In this study, Staphylococcus aureus was the most frequent pathogen observed in blood cultures. Classically, these pathogens are often associated with BSIs because they are part of the skin microbiota. To date, numerous reports have indicated that BSIs associated with Staphylococcus aureus are serious and can result in severe metastatic infections such as sepsis, endocarditis, and endophthalmitis30,31.
BSIs caused by S. aureus require aggressive treatment, including catheter removal. In addition, if the infection does not resolve within 72h30, transesophageal echocardiography should be performed to rule out other potential sources of infection.

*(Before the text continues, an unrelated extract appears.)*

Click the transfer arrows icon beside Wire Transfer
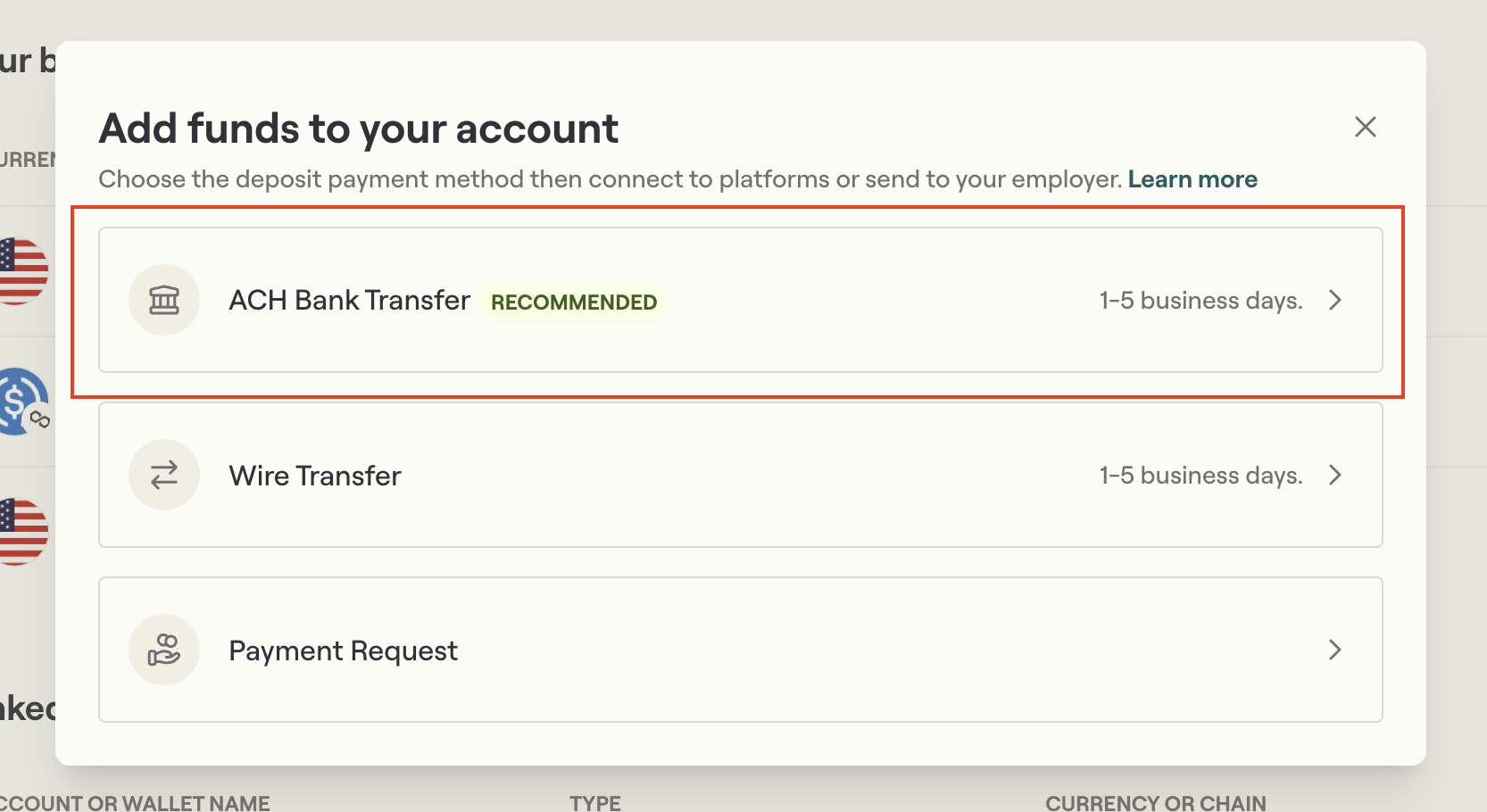 164,475
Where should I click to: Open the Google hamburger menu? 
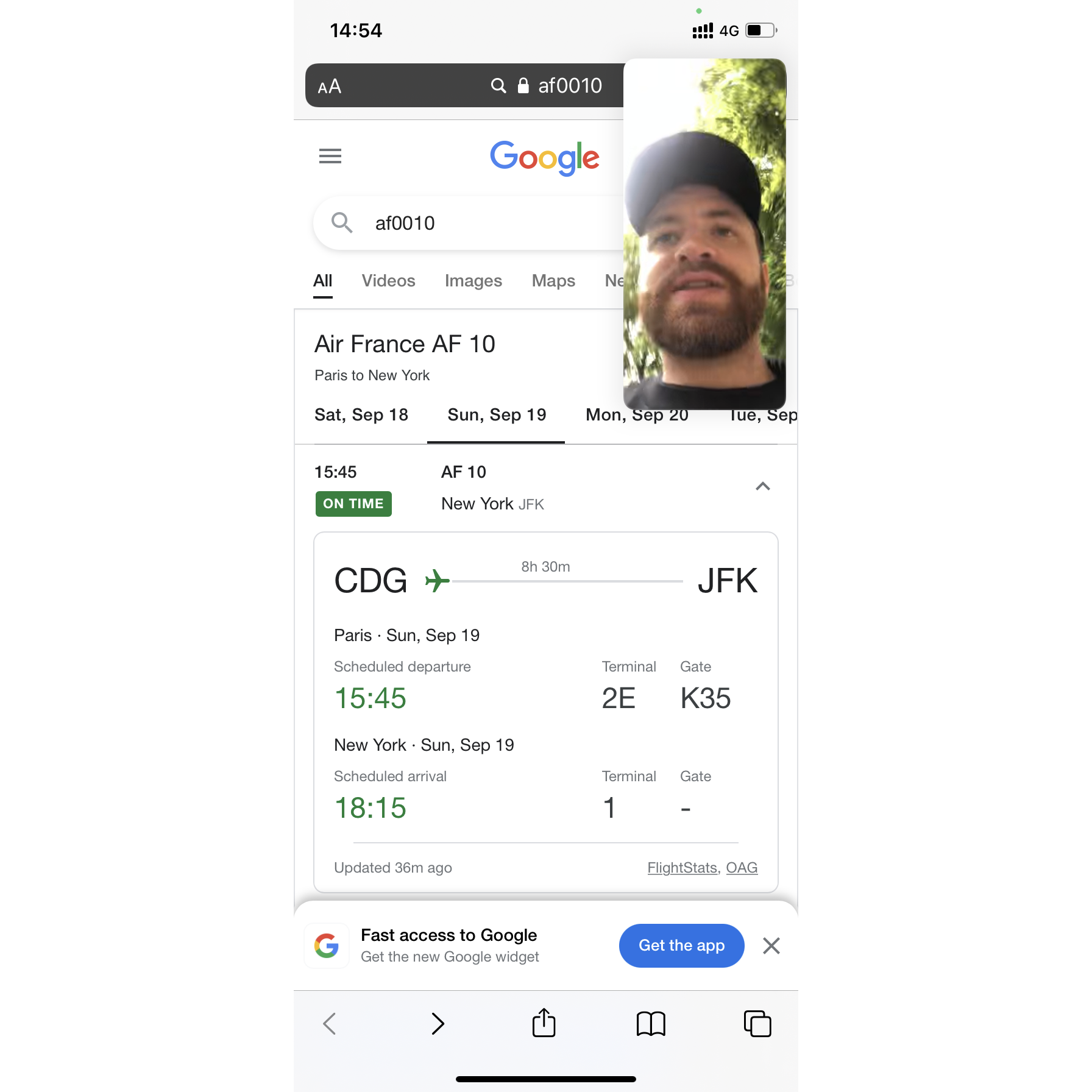coord(330,156)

The emergence of multidrug-resistant gram-positive pathogens, including methicillin-resistant Staphylococcus aureus (MRSA), coagulase-negative Staphylococcus (MRSCN), and vancomycin-resistant Enterococcus spp. (VRE), complicates the management of infections caused by these agents32.
The isolation of Kocuria kristinae in the catheter-tip cultures is a rare finding. Dunn et al.33, previously described a case of severe intravascular infection complicated by septic pulmonary embolus and thrombosis in a patient with hyperemesis gravidarum as a result of this pathogen and the use of parenteral nutrition by a CVC.
Candida yeasts, which are recognized as opportunistic pathogens, gain access to the bloodstream due to skin breakdown and are predominantly found in immunodeficient patients34. Non-albicans Candidaspecies, such as Candida parapsilosis, have emerged as important infectious agents35. This pathogen can secrete glycosylated proteins that form biofilms in solution and adhere to plastic materials such as intravascular catheters36. Brito et al.37 reported that Candida parapsilosis candidemia is associated with neutropenia, the use of CVCs, and chemotherapy.
Two patients had positive blood cultures for Candida guilliermondii for long periods, namely 6 and 12 months. Because of the clinical condition of these patients and the difficulty of establishing new venous access, nephrologists chose not to remove the catheters. Based on a previous study35, C. guilliermondiican be considered an emerging candidemia pathogen in central-western Brazil.
We propose that in a hemodialysis unit a multidisciplinary team should conduct surveillance studies to detect BSIs. To this end, the necessary measures to prevent bacteremia and other complications associated with infection in patients with ESRD can be instituted in a timely manner. Since our study was conducted, one of the measures instituted to reduce the rate of BSI in patients with ESRD is the use of connectors in closed access systems and the exchange of these connectors every seven days. Other measures should also be implemented, such as the training of multidisciplinary teams to specifically take care of CVCs in patients with ESRD. The use of antibiotic seals and thrombolytic agents is also recommended.
In conclusion, it is important to identify which pathogens cause BSIs among patients in hemodialysis units because this information will guide initial therapy27. Surveillance studies by multidisciplinary teams are necessary so that appropriate measures can be implemented to prevent bacteremia and other complications associated with infection in patients with ESRD. We observed a high prevalence of Gram-negative, bacteria-related BSIs among our patients with ESRD who received hemodialysis via a CVC.